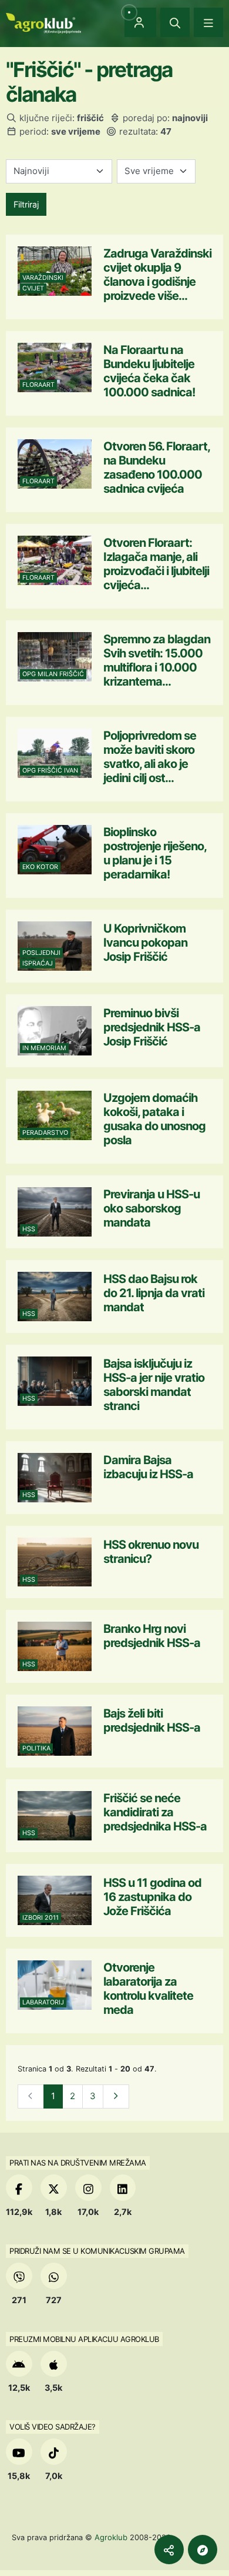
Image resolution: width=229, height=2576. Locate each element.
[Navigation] (208, 22)
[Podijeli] (169, 2549)
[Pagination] (116, 2096)
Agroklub (111, 2537)
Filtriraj (26, 204)
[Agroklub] (43, 22)
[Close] (175, 22)
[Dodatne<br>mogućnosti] (202, 2549)
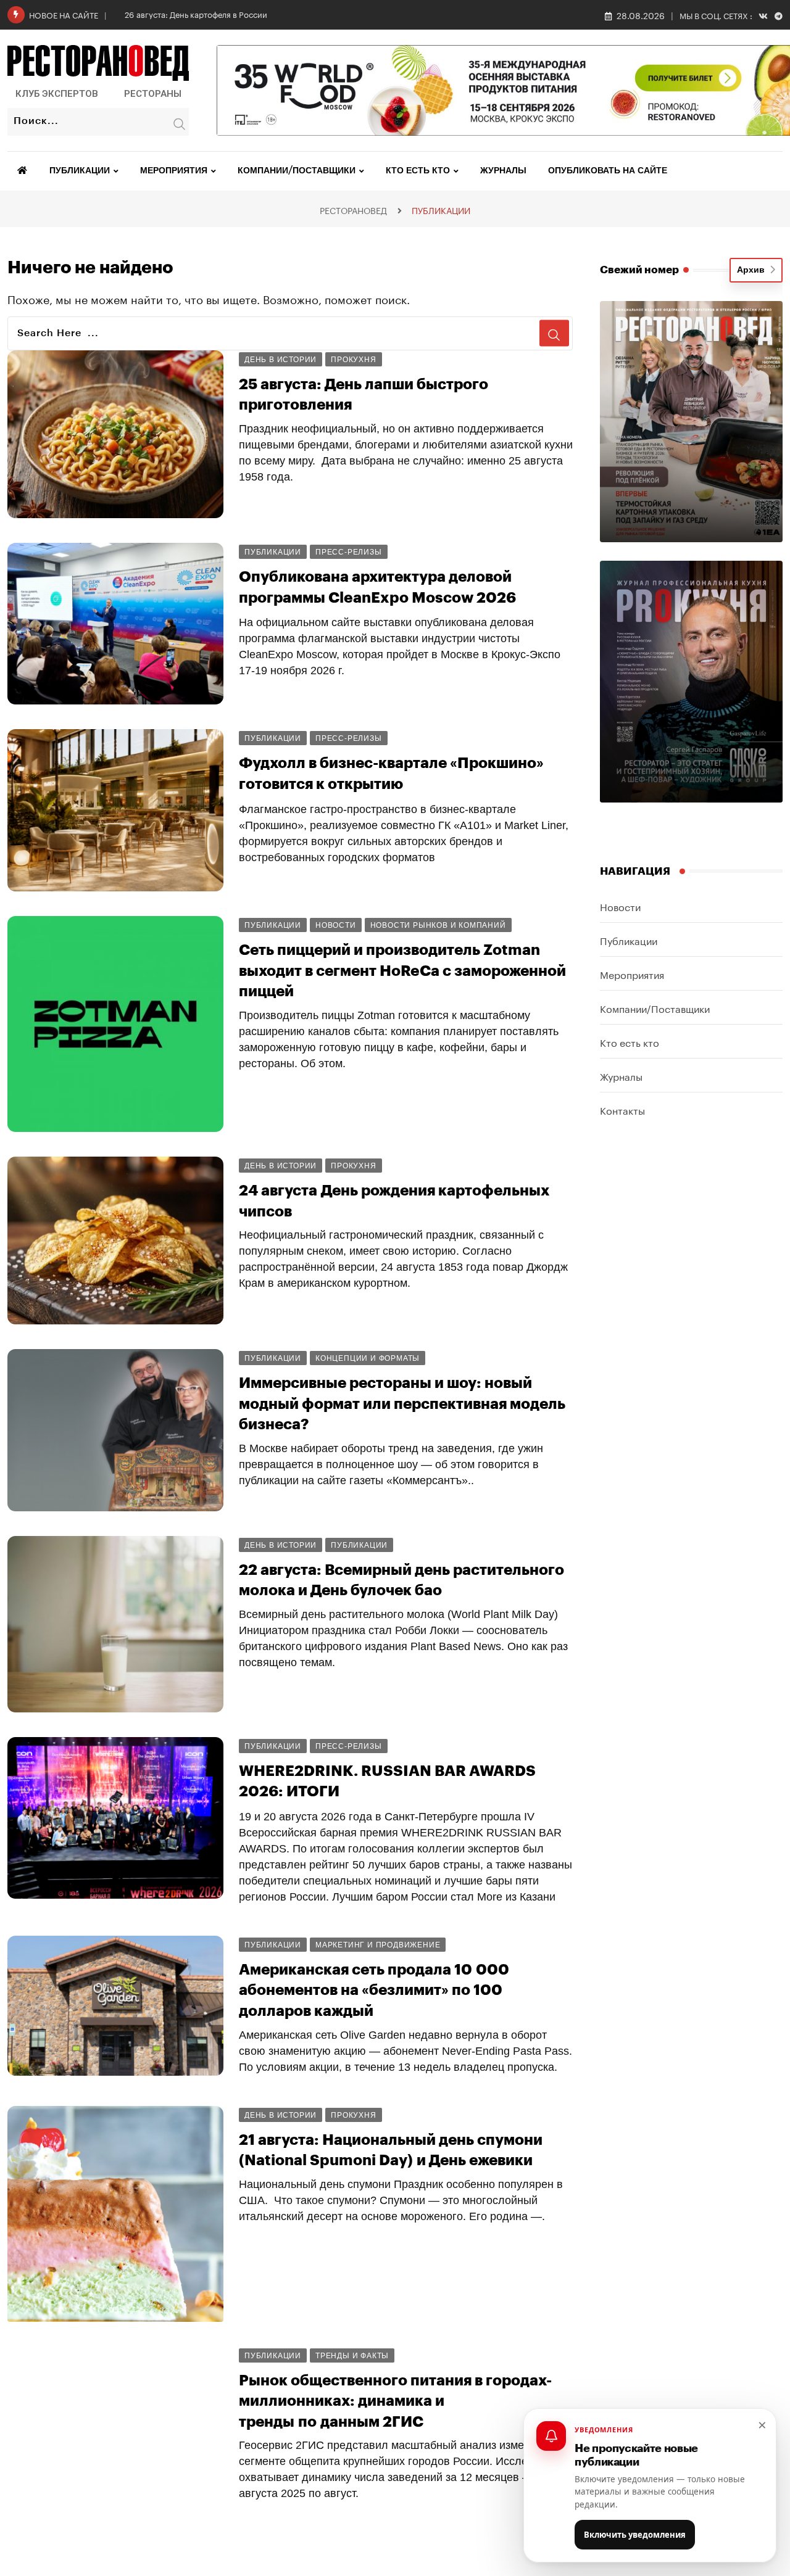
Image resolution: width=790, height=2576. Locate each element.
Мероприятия (173, 171)
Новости (620, 906)
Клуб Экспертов (56, 93)
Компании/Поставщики (297, 171)
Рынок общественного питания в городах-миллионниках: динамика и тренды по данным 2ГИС (395, 2401)
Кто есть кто (418, 171)
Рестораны (152, 93)
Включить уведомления (635, 2534)
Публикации (79, 171)
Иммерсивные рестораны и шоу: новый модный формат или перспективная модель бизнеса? (402, 1404)
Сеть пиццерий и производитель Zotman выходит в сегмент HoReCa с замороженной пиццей (402, 971)
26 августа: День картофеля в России (196, 13)
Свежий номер (639, 270)
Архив (753, 270)
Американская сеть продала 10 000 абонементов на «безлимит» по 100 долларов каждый (374, 1990)
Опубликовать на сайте (607, 171)
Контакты (622, 1109)
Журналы (503, 171)
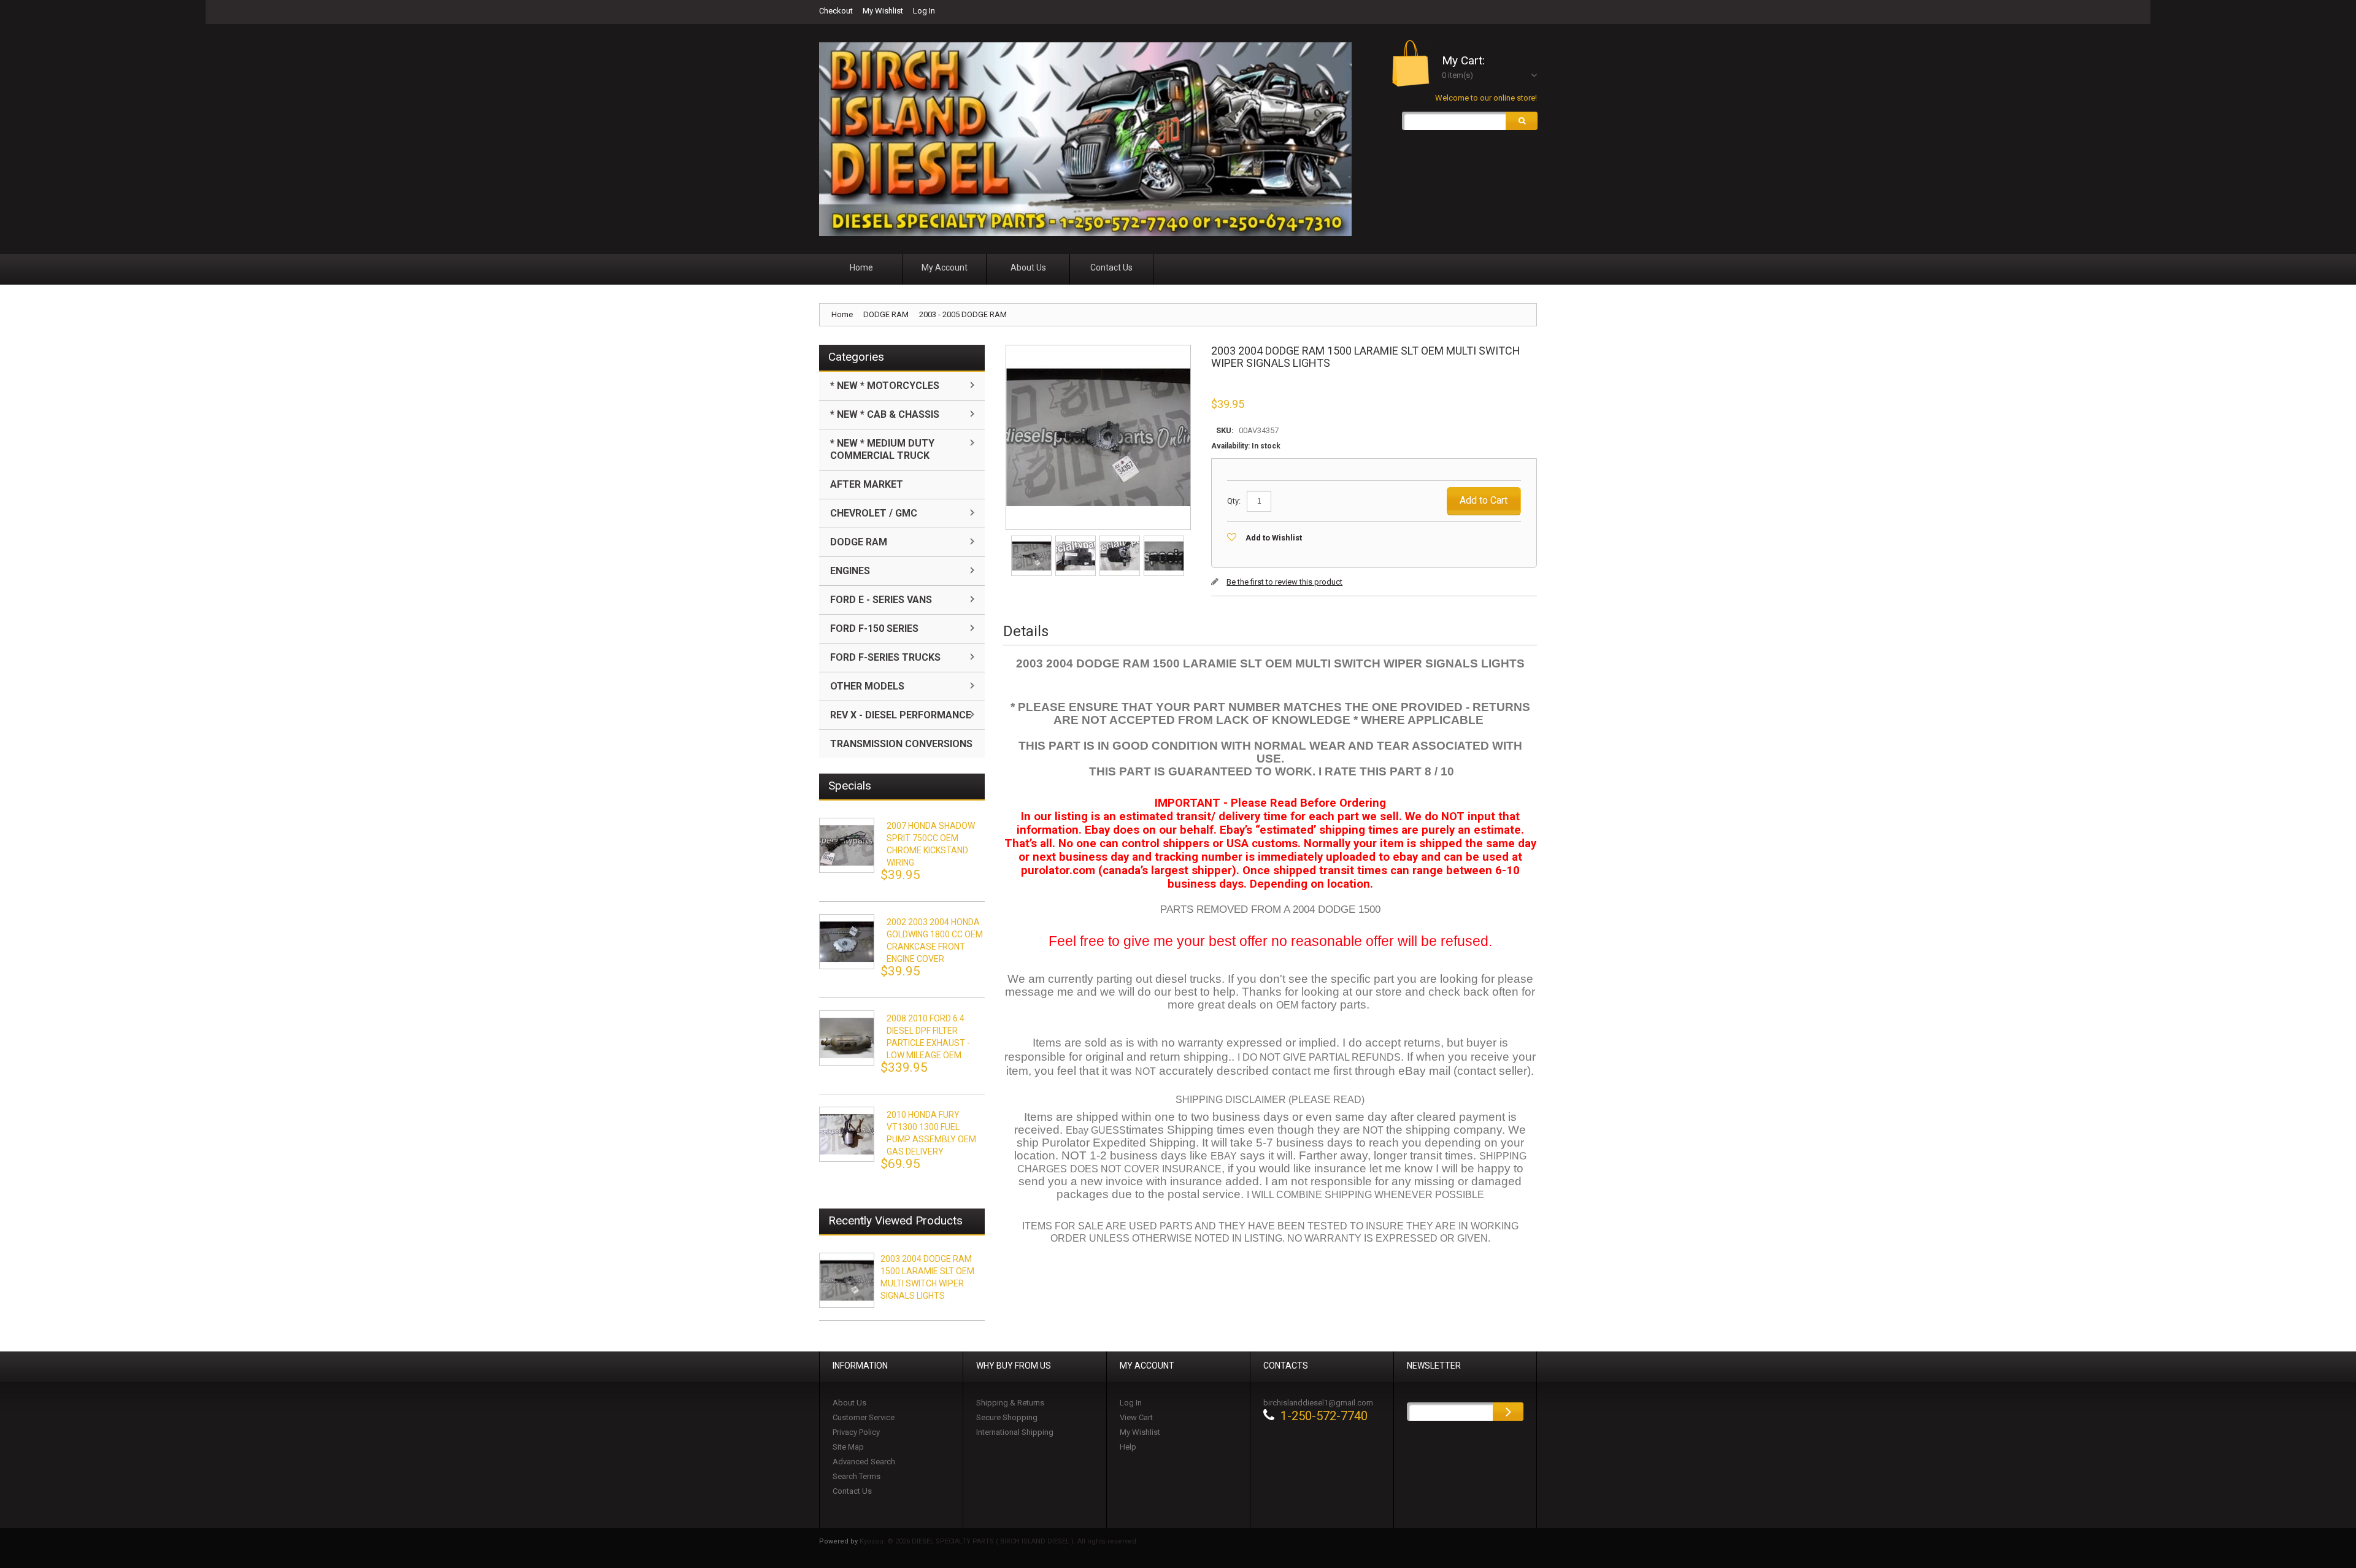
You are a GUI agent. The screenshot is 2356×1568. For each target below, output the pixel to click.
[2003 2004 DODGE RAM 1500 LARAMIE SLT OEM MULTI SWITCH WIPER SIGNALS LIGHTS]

####

Exercise goal:
I'd like the lines above repeated exactly, from the one that contains "[Agroklub] (43, 22)" through the one that contains "Журналы (503, 171)", with no pictures.

Response below:
[Agroklub] (43, 22)
[Close] (175, 22)
[Dodatne<br>mogućnosti] (202, 2549)
Image resolution: width=790, height=2576. Locate each element.
Мероприятия (173, 171)
Новости (620, 906)
Клуб Экспертов (56, 93)
Компании/Поставщики (297, 171)
Рынок общественного питания в городах-миллионниках: динамика и тренды по данным 2ГИС (395, 2401)
Кто есть кто (418, 171)
Рестораны (152, 93)
Включить уведомления (635, 2534)
Публикации (79, 171)
Иммерсивные рестораны и шоу: новый модный формат или перспективная модель бизнеса? (402, 1404)
Сеть пиццерий и производитель Zotman выходит в сегмент HoReCa с замороженной пиццей (402, 971)
26 августа: День картофеля в России (196, 13)
Свежий номер (639, 270)
Архив (753, 270)
Американская сеть продала 10 000 абонементов на «безлимит» по 100 долларов каждый (374, 1990)
Опубликовать на сайте (607, 171)
Контакты (622, 1109)
Журналы (503, 171)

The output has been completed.